**作業一覧:**
1: DAICON FILMの自主製作作品を紹介する解説によると、ウルトラマンとバグジュエルの戦闘シーンはどの季節に、どこで撮影されましたか。
2: DAICON FILMの自主製作作品を紹介する解説の最後の文を受けて、その続きを書き継いでください。

─── 引用文 ───

解説
1983年に開催された日本SF大会「DAICON4」のプロモーション活動の一環として製作された。制作はDAICON FILM(現GAINAX)。
庵野秀明が帰ってきたウルトラマンを演じたことで話題となった作品である。
元ネタである「帰ってきたウルトラマン」に加え、歴代ウルトラシリーズ(ウルトラマン~ウルトラマン80)のパロディやオマージュが所々に散りばめられており、後の「新世紀エヴァンゲリオン」等のGAINAX作品に影響を与えた。
リアルな造形のマットアローやマットジャイロ、背景のミニチュアの一部は、何と紙で作ったもの。
なお、庵野秀明氏がオリジナルで作ったデザインであるため、本家のマットアローとはデザインが全く異なるが、コンテナで弾薬が変わるという今でも通用するシステムや複雑でリアルなデザインは現在でもこの作品の顔の一つとして根強い人気があり、たびたびガレージキット化されている。
後に庵野秀明展の展示用に当時と同じ三枝徹氏が制作した紙のミニチュアが制作された。
撮影は基地内等の隊員達のシーンは夏(貸し切りの工場で3日間撮影したが、冷房もない場所でかなり暑かったとのこと)、ウルトラマンとバグジュエルの戦闘シーンは冬で鳥取県米子市で撮影されている。
予算自体は自主製作であるために20~40万円程度だったとされ、プロのスタジオ撮影の照明效果の手法がわかっていなかった事とミニチュアの少なさがわからないように徹底的にウルトラマンが戦うシーンは俯瞰での撮影を行ったり、上記の通りミニチュアを紙で制作したり、爆発シーンはちゃんとした撮影用の火薬ではなく、薬局で購入した火薬の原料を圧縮してガソリンで爆発させていたり、警告のライトの点滅シーンはコタツの光を使ったりとかなりの工夫が凝らされている。
近年、この戦うシーンで使われた家屋のミニチュアが四半世紀の時を経て今も残っていた事が明らかになっている。

─── 出典資料 ───

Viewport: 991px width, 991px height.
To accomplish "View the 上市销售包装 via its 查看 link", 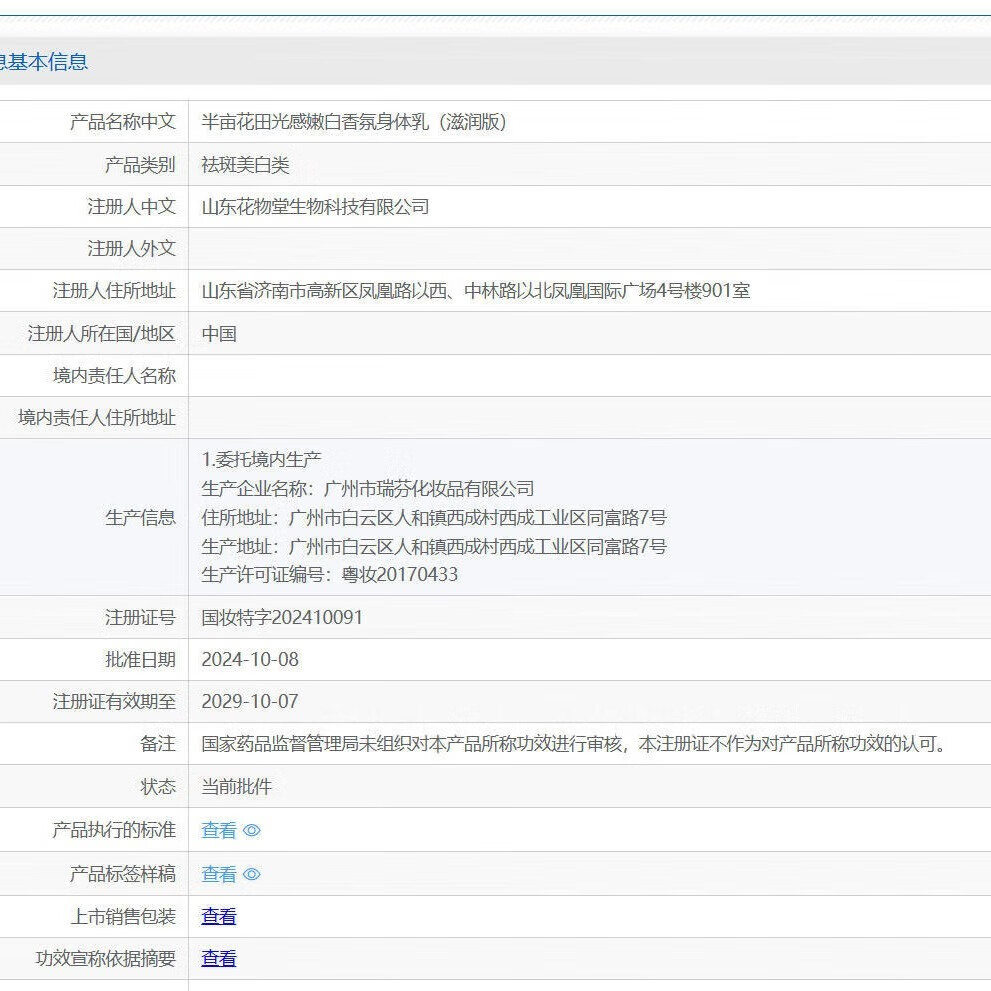I will point(219,916).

───

**記述回答:**
1: 冬に鳥取県米子市で撮影されました。

2:
今作のMATは名称こそMATだが、服装自体はどちらかというとウルトラ警備隊に近い。この衣装はジャージをベースに業者に依頼して作ったものだとか。
当初は円谷からあまり良い反応はもらえていなかったそうだが、エヴァが大ヒットした後に円谷プロが公認し、期間限定として本作のDVDが発売された(後に再販されエヴァストアで購入可能になったが現在は絶版であり、中古価格も高騰している)。
それ以前は無許可だった為、『帰ってきたウノレトラマソ』の隠語もしくは『DAICON FILM特撮作品』としてビデオ販売されていたらしい。
現在はバップから発売されているブルーレイディスク「庵野秀明 実写映画作品集 1998-2004」のDISC1に映像特典としてアップコンバート版がメイキング共々収録されている。
安野モヨコ(庵野秀明さんの配偶者)の漫画『監督不行届』(マンガ版の12 あー 拾弐話)を原作にしたアニメ(第九話 のEDはA応Pによる「戦え!ウルトラマン」)で、作品の紹介と嫁の感想とともに実写映像が放送された。(あと物凄くちょろっと『立喰師列伝』という アニメでちょろっと出てくる)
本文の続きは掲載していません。